--- Material provided Enclosed Below ---
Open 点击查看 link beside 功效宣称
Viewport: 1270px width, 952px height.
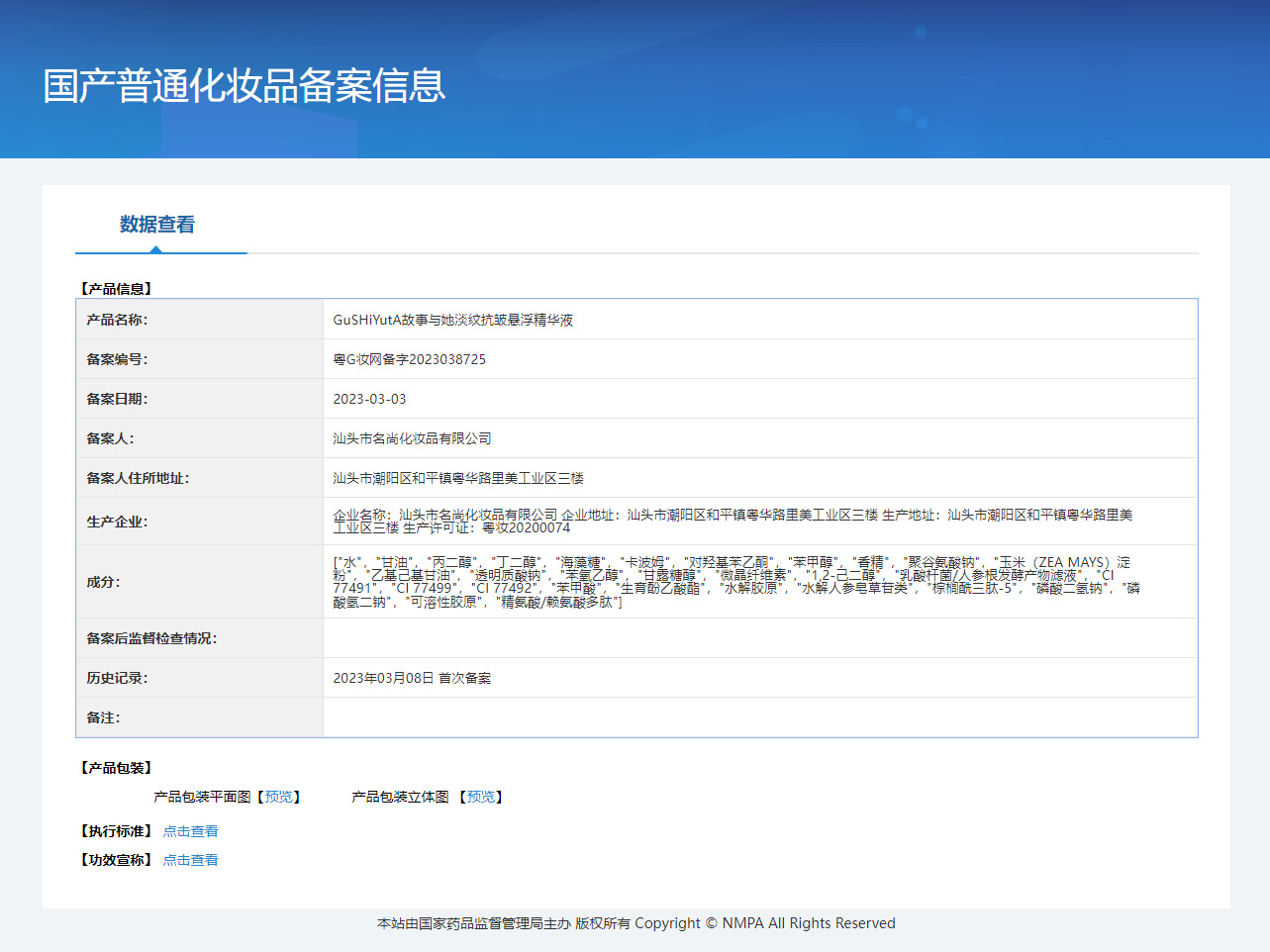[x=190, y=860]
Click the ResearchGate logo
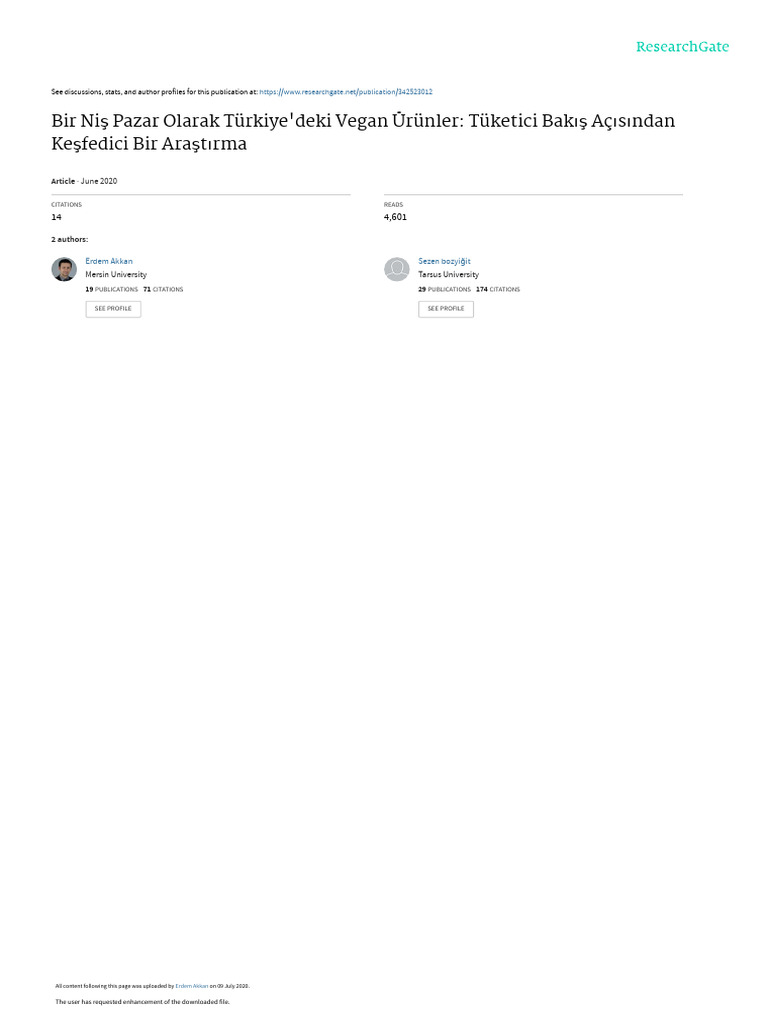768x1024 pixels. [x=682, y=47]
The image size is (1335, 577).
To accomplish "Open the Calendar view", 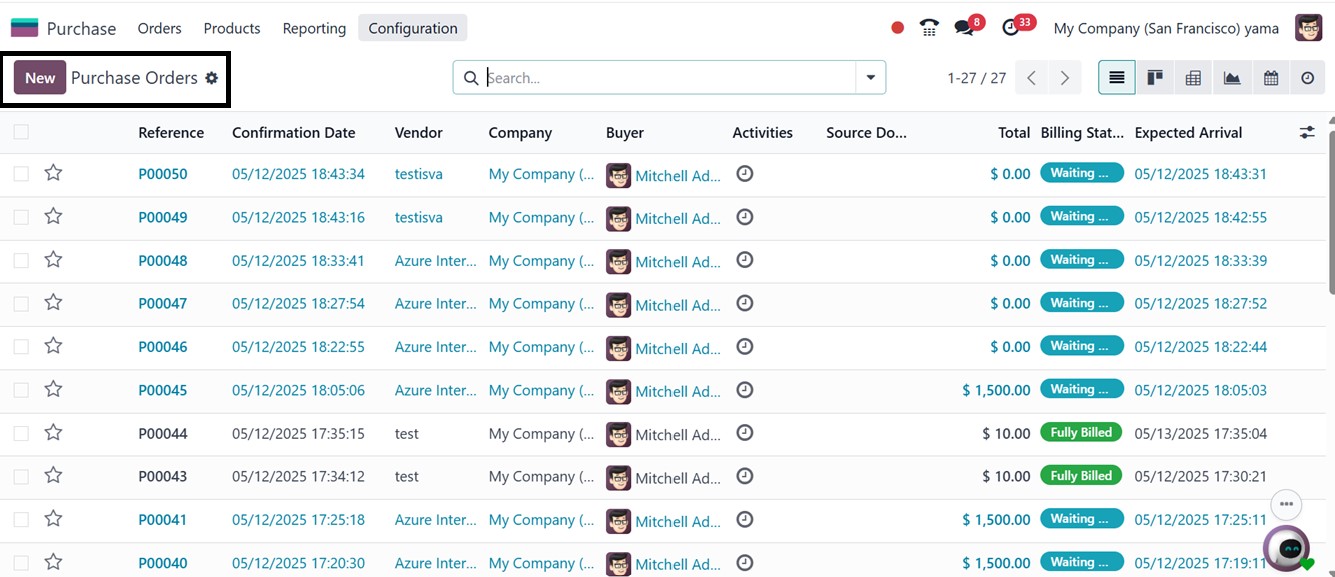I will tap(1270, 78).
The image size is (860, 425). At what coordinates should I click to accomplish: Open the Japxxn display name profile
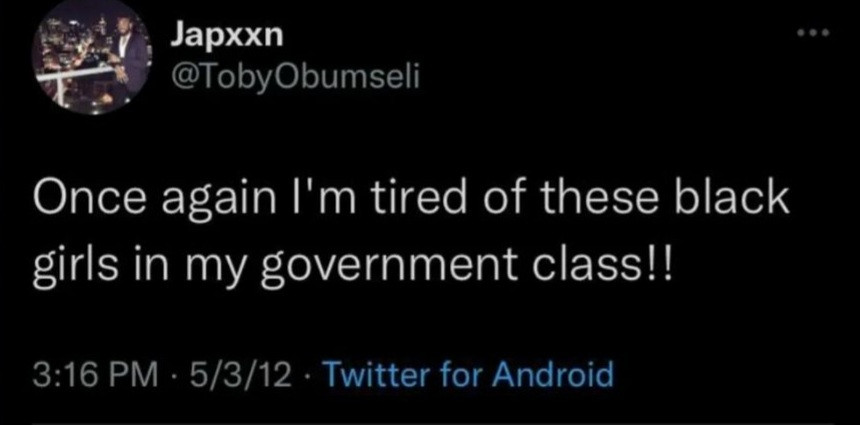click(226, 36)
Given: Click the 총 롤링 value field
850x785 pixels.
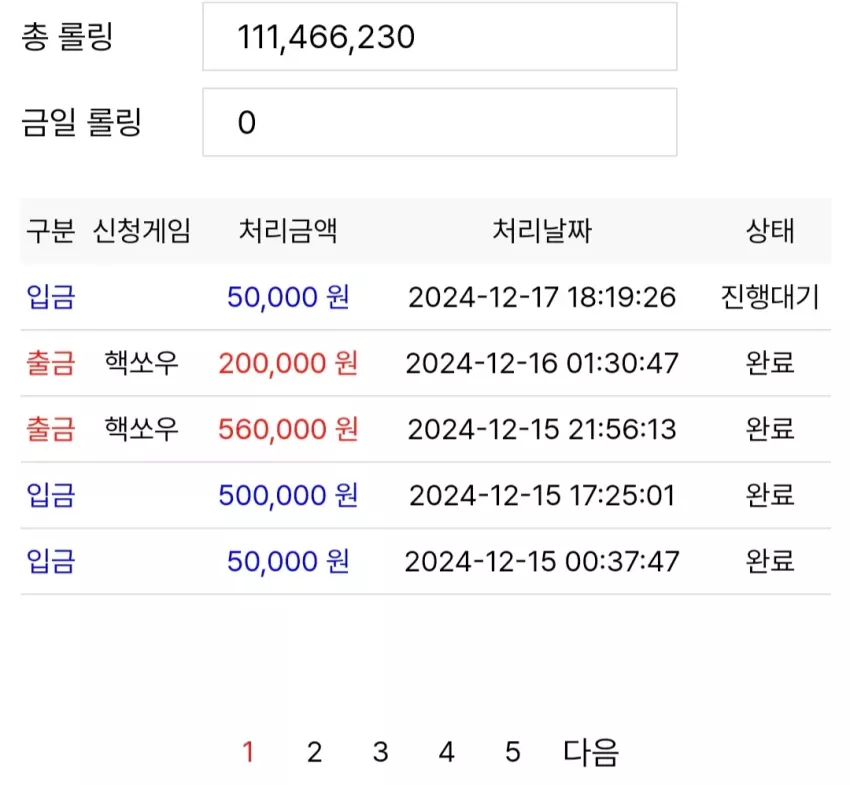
--- End of Enclosed Material provided ---
Task prompt: Could you give again precisely the lines from the one containing "The image size is (860, 425)." through the final line of the material above, both included, and no others, dropping the pictures?

Task solution:
The image size is (860, 425). At what coordinates should I click to accomplish: Open the Japxxn display name profile
click(226, 36)
Given: Click the 총 롤링 value field
850x785 pixels.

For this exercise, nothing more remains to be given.